Quem não tem interesse em entender o cérebro? Como qualquer pessoa minimamente curiosa, Érika Freitas era fascinada pelo funcionamento do órgão mais complexo do corpo. Durante a graduação em Ciências Biológicas da Unicamp, ela fez uma iniciação científica sobre o desenvolvimento neurológico dentro do útero – e investigou como a desnutrição da mãe pode impactar o cérebro de um filhote.
Érika queria continuar nessa área durante o mestrado. Quando fez a proposta para seu orientador, com quem já tinha colaborado na iniciação científica durante anos, recebeu um alto e claro “não”. Ele preferiu orientar dois rapazes que nunca haviam trabalhado com ele. O motivo? Em suas palavras, “as mulheres tinham mania de fazer pausas para engravidar”.
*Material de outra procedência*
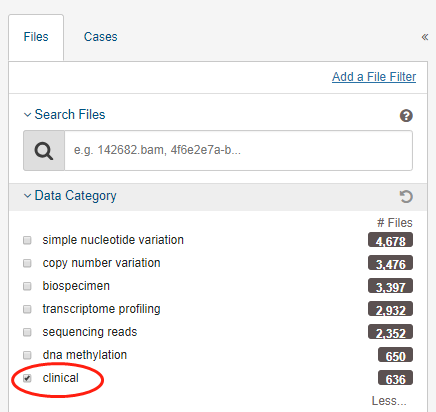
Task: Click the magnifying glass search icon
Action: tap(44, 151)
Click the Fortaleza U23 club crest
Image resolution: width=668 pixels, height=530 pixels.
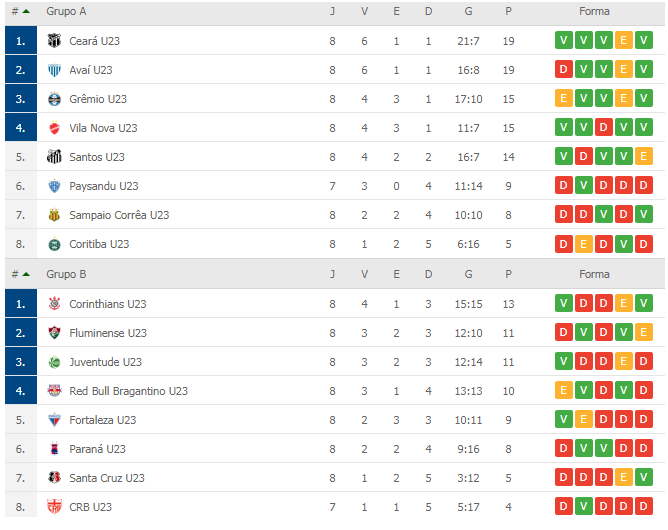(54, 420)
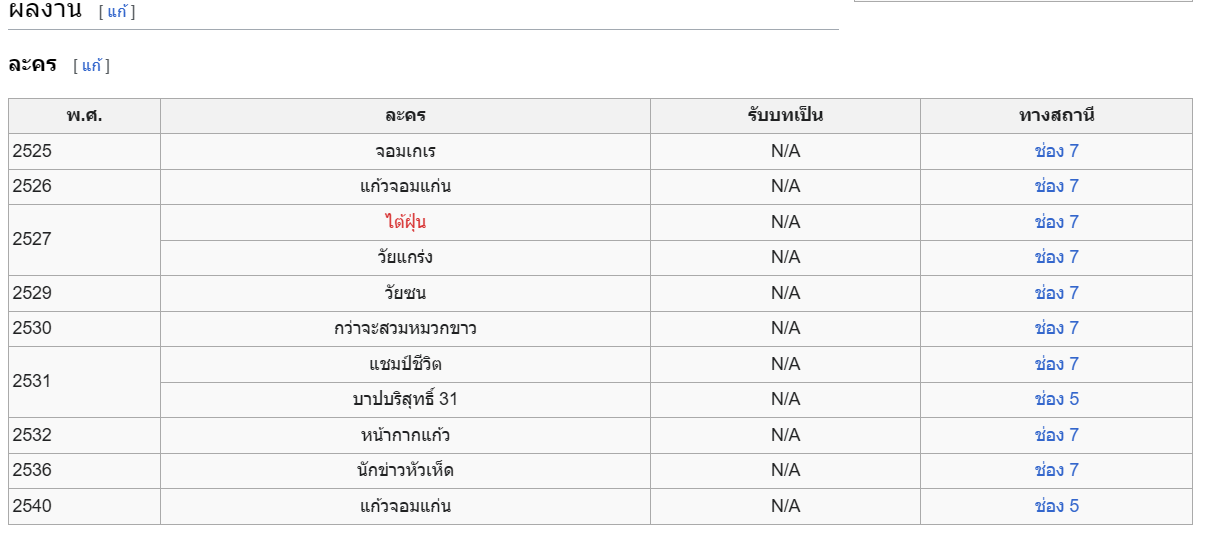Click the รับบทเป็น column header
Image resolution: width=1206 pixels, height=537 pixels.
[x=785, y=116]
A rejeição fez a Érika abandonar a neurologia e partir para a genética. Ela fez o mestrado com uma orientadora da faculdade de medicina da Unicamp. No laboratório, ela estudava as mutações por trás de malformações do crânio e face. Enquanto isso, no hospital, ela atendia pacientes e fazia aconselhamento genético.
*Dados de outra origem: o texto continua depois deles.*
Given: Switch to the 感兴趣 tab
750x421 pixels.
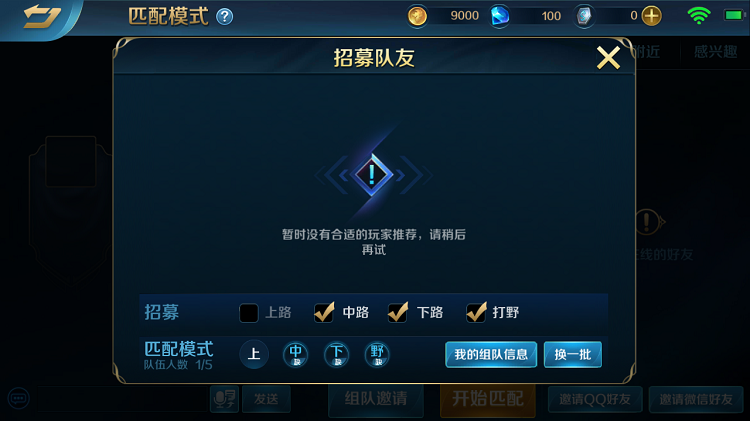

Ela se interessou em estudar craniossinostose, que ocorre quando o crânio do feto é calcificado (ou seja, endurece) ainda no útero. O normal é que o bebê nasça com esses ossos ainda um pouco moles, para que a cabeça tenha flexibilidade para passar pelo canal vaginal e abra espaço para crescimento do cérebro durante o desenvolvimento. Érika sequenciava os genes para entender quais mutações estavam relacionadas a essa síndrome.
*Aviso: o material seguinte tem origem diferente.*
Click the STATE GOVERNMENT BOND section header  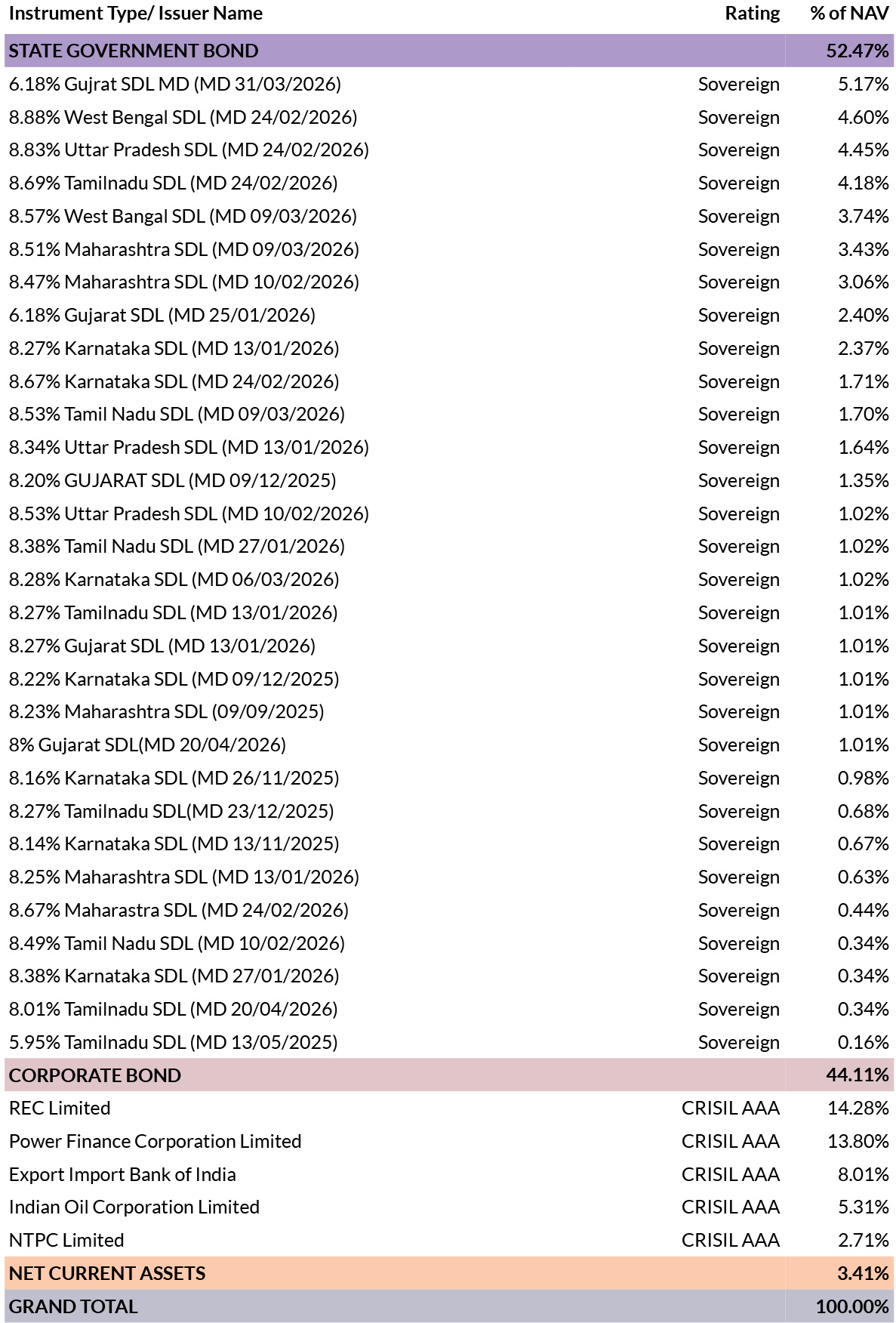[448, 51]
Essas malformações são doenças autossômicas dominantes, e geralmente são passadas hereditariamente. Se um dos pais carrega a mutação, o filho tem 50% de chances de herdar e desenvolver a doença. A pesquisadora lembra de quando atendeu um casal que já tinha um filho com malformação, e a mãe estava grávida novamente. Ao fazer o exame genético da família, ela descobriu que nenhum dos pais carregava o marcador para a doença, e que a mutação tinha surgido ao acaso no primeiro filho.
Em outras palavras, as chances do segundo filho ter malformação eram baixíssimas, e a gravidez acabou sendo bem mais tranquila do que a primeira. “Ver o rosto da pessoa quando recebe uma notícia dessas faz tudo valer a pena. Foi aí que eu vi o real valor daquilo que eu estava pesquisando”, diz ela.
Não é preciso sequenciar o genoma inteiro do paciente para identificar doenças raras. O nosso DNA possui 3 bilhões de pares de bases – as letrinhas A, T, C e G. Mas “apenas” 30 mil genes – o nome que se dá a uma longa sequência de letrinhas que codifica uma proteína. Um pedaço razoável do nosso material genético é feito de letrinhas que não formam genes operantes e não têm uma função clara. Os trechos funcionais, que são de grande interesse para a medicina, se chamam exoma.
A pesquisadora foca no exoma para estudar problemas no sistema reprodutor feminino, malformações de linha média, surdez e outras doenças. “Eu sempre continuo na genética, só vou mudando de doença”, diz Érika. Hoje, ela trabalha na Mendelics, uma empresa que faz diferentes testes genéticos que ajudam tanto no planejamento familiar quanto no diagnóstico de doenças. Se um bebê apresenta problemas na vocalização, por exemplo, é possível sequenciar os genes relacionados à audição e verificar se ele tem propensão à surdez.
Teste para a covid-19
Em 2020, Érika participou do desenvolvimento do primeiro teste de saliva para a covid-19 brasileiro, chamado RT-Lamp. O paciente cospe em um tubo e manda a amostra para análise no laboratório. O diagnóstico fica disponível em poucas horas. A técnica já era usada para detectar outros vírus, como o zika, mas ainda não havia sido aplicada para o Sars-Cov-2 no país.
Assim como o RT-PCR (considerado o padrão-ouro para o diagnóstico da covid-19) o RT-Lamp detecta se o coronavírus está no corpo naquele momento. Ele não sequencia o RNA inteiro do vírus, mas utiliza oito moléculas que se ligam a pedaços específicos do material genético do Sars-Cov-2.
Essas moléculas, chamadas primers, são compostas pela adenina, citosina, guanina e timina (o famoso ATGC das aulas de biologia). A lógica é a mesma: o A se liga ao T, e o C se liga ao G. Se eu fizer um primer com a sequência AAAGGG, ele vai procurar o TTTCCC na amostra. Os primers são feitos pensando em sequências bem características do Sars-Cov-2. Se todos os primers se ligarem à amostra, significa que o RNA do coronavírus está ali.
Hoje Érika é gerente executiva dos dois laboratórios da empresa – um direcionado aos testes de covid-19, e o outro que faz sequenciamento para o diagnóstico de doenças genéticas.